# [PROMPT]
Give each line of the items below as one string in a JSON list, leaving out any blank lines.

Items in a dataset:
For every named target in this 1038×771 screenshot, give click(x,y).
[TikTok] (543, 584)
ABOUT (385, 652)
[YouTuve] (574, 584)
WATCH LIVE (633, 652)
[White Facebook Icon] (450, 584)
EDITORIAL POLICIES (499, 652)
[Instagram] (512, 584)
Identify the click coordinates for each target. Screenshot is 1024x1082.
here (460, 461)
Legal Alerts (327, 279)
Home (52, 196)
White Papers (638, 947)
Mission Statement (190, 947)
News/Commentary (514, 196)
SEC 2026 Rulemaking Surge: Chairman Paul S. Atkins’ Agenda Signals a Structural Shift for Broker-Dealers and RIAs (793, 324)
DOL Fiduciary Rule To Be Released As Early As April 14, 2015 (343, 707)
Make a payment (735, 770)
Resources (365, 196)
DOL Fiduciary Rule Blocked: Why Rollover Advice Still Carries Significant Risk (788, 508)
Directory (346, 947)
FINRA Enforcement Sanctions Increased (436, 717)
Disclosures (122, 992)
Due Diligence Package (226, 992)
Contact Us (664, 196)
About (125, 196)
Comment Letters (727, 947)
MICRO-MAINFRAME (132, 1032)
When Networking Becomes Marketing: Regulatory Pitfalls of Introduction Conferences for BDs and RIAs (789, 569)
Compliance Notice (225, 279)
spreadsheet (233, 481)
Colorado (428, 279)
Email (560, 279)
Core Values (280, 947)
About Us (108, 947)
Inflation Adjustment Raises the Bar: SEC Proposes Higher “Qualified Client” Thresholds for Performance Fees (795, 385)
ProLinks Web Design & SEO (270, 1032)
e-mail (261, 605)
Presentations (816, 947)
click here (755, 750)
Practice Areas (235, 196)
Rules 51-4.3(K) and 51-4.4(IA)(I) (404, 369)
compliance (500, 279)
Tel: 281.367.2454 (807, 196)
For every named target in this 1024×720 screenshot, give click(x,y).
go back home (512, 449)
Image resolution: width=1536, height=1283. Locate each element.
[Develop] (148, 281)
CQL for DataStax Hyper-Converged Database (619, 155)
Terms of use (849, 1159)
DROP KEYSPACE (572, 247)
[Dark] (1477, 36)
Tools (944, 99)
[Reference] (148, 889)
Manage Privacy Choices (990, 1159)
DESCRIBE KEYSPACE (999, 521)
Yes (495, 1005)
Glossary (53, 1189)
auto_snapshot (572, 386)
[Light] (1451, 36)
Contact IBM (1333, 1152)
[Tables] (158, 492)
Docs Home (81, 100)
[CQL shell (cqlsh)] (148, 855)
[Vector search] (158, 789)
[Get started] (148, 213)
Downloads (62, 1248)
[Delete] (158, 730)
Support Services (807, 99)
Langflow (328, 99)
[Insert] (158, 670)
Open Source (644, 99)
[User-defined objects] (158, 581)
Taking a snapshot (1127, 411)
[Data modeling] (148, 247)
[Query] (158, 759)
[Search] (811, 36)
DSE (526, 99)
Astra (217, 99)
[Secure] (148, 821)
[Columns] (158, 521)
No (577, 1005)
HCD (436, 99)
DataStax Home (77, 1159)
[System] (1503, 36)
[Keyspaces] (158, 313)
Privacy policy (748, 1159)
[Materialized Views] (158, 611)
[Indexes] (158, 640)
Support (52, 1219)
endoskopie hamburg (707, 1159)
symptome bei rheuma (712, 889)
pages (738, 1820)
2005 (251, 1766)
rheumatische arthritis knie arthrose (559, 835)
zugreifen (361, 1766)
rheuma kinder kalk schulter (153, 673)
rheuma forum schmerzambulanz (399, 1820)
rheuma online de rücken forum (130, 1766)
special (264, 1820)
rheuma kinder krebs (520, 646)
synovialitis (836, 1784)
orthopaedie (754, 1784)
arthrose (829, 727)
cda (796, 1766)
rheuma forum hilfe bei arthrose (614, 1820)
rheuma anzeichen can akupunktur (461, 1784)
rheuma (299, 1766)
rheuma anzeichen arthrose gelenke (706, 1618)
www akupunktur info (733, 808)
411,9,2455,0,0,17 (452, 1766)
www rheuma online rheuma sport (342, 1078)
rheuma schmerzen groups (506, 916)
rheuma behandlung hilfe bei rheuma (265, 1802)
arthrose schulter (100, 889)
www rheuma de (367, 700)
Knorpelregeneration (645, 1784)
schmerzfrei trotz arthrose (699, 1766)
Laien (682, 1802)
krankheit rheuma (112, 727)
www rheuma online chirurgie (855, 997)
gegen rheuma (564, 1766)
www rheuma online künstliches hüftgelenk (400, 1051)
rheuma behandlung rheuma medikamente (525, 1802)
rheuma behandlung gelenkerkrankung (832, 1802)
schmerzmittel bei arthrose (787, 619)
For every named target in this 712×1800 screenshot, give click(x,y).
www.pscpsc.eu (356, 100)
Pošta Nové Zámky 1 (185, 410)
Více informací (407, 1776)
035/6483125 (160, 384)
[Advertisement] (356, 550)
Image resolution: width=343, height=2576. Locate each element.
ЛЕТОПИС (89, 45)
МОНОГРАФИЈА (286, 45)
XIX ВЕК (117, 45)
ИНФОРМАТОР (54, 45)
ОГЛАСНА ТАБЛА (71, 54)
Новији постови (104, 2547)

# [ANSWER FOR THIS EXERCISE]
[
  "For every named target in this 1038×771 screenshot, give click(x,y).",
  "[TikTok] (543, 584)",
  "ABOUT (385, 652)",
  "[YouTuve] (574, 584)",
  "WATCH LIVE (633, 652)",
  "[White Facebook Icon] (450, 584)",
  "EDITORIAL POLICIES (499, 652)",
  "[Instagram] (512, 584)",
  "Identify the click coordinates for each target. Screenshot is 1024x1082.",
  "here (460, 461)",
  "Legal Alerts (327, 279)",
  "Home (52, 196)",
  "White Papers (638, 947)",
  "Mission Statement (190, 947)",
  "News/Commentary (514, 196)",
  "SEC 2026 Rulemaking Surge: Chairman Paul S. Atkins’ Agenda Signals a Structural Shift for Broker-Dealers and RIAs (793, 324)",
  "DOL Fiduciary Rule To Be Released As Early As April 14, 2015 (343, 707)",
  "Make a payment (735, 770)",
  "Resources (365, 196)",
  "DOL Fiduciary Rule Blocked: Why Rollover Advice Still Carries Significant Risk (788, 508)",
  "Directory (346, 947)",
  "FINRA Enforcement Sanctions Increased (436, 717)",
  "Disclosures (122, 992)",
  "Due Diligence Package (226, 992)",
  "Contact Us (664, 196)",
  "About (125, 196)",
  "Comment Letters (727, 947)",
  "MICRO-MAINFRAME (132, 1032)",
  "When Networking Becomes Marketing: Regulatory Pitfalls of Introduction Conferences for BDs and RIAs (789, 569)",
  "Compliance Notice (225, 279)",
  "spreadsheet (233, 481)",
  "Colorado (428, 279)",
  "Email (560, 279)",
  "Core Values (280, 947)",
  "About Us (108, 947)",
  "Inflation Adjustment Raises the Bar: SEC Proposes Higher “Qualified Client” Thresholds for Performance Fees (795, 385)",
  "ProLinks Web Design & SEO (270, 1032)",
  "e-mail (261, 605)",
  "Presentations (816, 947)",
  "click here (755, 750)",
  "Practice Areas (235, 196)",
  "Rules 51-4.3(K) and 51-4.4(IA)(I) (404, 369)",
  "compliance (500, 279)",
  "Tel: 281.367.2454 (807, 196)",
  "For every named target in this 1024×720 screenshot, give click(x,y).",
  "go back home (512, 449)",
  "Image resolution: width=1536, height=1283. Locate each element.",
  "[Develop] (148, 281)",
  "CQL for DataStax Hyper-Converged Database (619, 155)",
  "Terms of use (849, 1159)",
  "DROP KEYSPACE (572, 247)",
  "[Dark] (1477, 36)",
  "Tools (944, 99)",
  "[Reference] (148, 889)",
  "Manage Privacy Choices (990, 1159)",
  "DESCRIBE KEYSPACE (999, 521)",
  "Yes (495, 1005)",
  "Glossary (53, 1189)",
  "auto_snapshot (572, 386)",
  "[Light] (1451, 36)",
  "Contact IBM (1333, 1152)",
  "[Tables] (158, 492)",
  "Docs Home (81, 100)",
  "[CQL shell (cqlsh)] (148, 855)",
  "[Vector search] (158, 789)",
  "[Get started] (148, 213)",
  "Downloads (62, 1248)",
  "[Delete] (158, 730)",
  "Support Services (807, 99)",
  "Langflow (328, 99)",
  "[Insert] (158, 670)",
  "Open Source (644, 99)",
  "[User-defined objects] (158, 581)",
  "Taking a snapshot (1127, 411)",
  "[Data modeling] (148, 247)",
  "[Query] (158, 759)",
  "[Search] (811, 36)",
  "DSE (526, 99)",
  "Astra (217, 99)",
  "[Secure] (148, 821)",
  "[Columns] (158, 521)",
  "No (577, 1005)",
  "HCD (436, 99)",
  "DataStax Home (77, 1159)",
  "[System] (1503, 36)",
  "[Keyspaces] (158, 313)",
  "Privacy policy (748, 1159)",
  "[Materialized Views] (158, 611)",
  "[Indexes] (158, 640)",
  "Support (52, 1219)",
  "endoskopie hamburg (707, 1159)",
  "symptome bei rheuma (712, 889)",
  "pages (738, 1820)",
  "2005 (251, 1766)",
  "rheumatische arthritis knie arthrose (559, 835)",
  "zugreifen (361, 1766)",
  "rheuma kinder kalk schulter (153, 673)",
  "rheuma forum schmerzambulanz (399, 1820)",
  "rheuma online de rücken forum (130, 1766)",
  "special (264, 1820)",
  "rheuma kinder krebs (520, 646)",
  "synovialitis (836, 1784)",
  "orthopaedie (754, 1784)",
  "arthrose (829, 727)",
  "cda (796, 1766)",
  "rheuma forum hilfe bei arthrose (614, 1820)",
  "rheuma anzeichen can akupunktur (461, 1784)",
  "rheuma (299, 1766)",
  "rheuma anzeichen arthrose gelenke (706, 1618)",
  "www akupunktur info (733, 808)",
  "411,9,2455,0,0,17 (452, 1766)",
  "www rheuma online rheuma sport (342, 1078)",
  "rheuma schmerzen groups (506, 916)",
  "rheuma behandlung hilfe bei rheuma (265, 1802)",
  "arthrose schulter (100, 889)",
  "www rheuma de (367, 700)",
  "Knorpelregeneration (645, 1784)",
  "schmerzfrei trotz arthrose (699, 1766)",
  "Laien (682, 1802)",
  "krankheit rheuma (112, 727)",
  "www rheuma online chirurgie (855, 997)",
  "gegen rheuma (564, 1766)",
  "www rheuma online künstliches hüftgelenk (400, 1051)",
  "rheuma behandlung rheuma medikamente (525, 1802)",
  "rheuma behandlung gelenkerkrankung (832, 1802)",
  "schmerzmittel bei arthrose (787, 619)",
  "For every named target in this 712×1800 screenshot, give click(x,y).",
  "www.pscpsc.eu (356, 100)",
  "Pošta Nové Zámky 1 (185, 410)",
  "Více informací (407, 1776)",
  "035/6483125 (160, 384)",
  "[Advertisement] (356, 550)",
  "Image resolution: width=343, height=2576. Locate each element.",
  "ЛЕТОПИС (89, 45)",
  "МОНОГРАФИЈА (286, 45)",
  "XIX ВЕК (117, 45)",
  "ИНФОРМАТОР (54, 45)",
  "ОГЛАСНА ТАБЛА (71, 54)",
  "Новији постови (104, 2547)"
]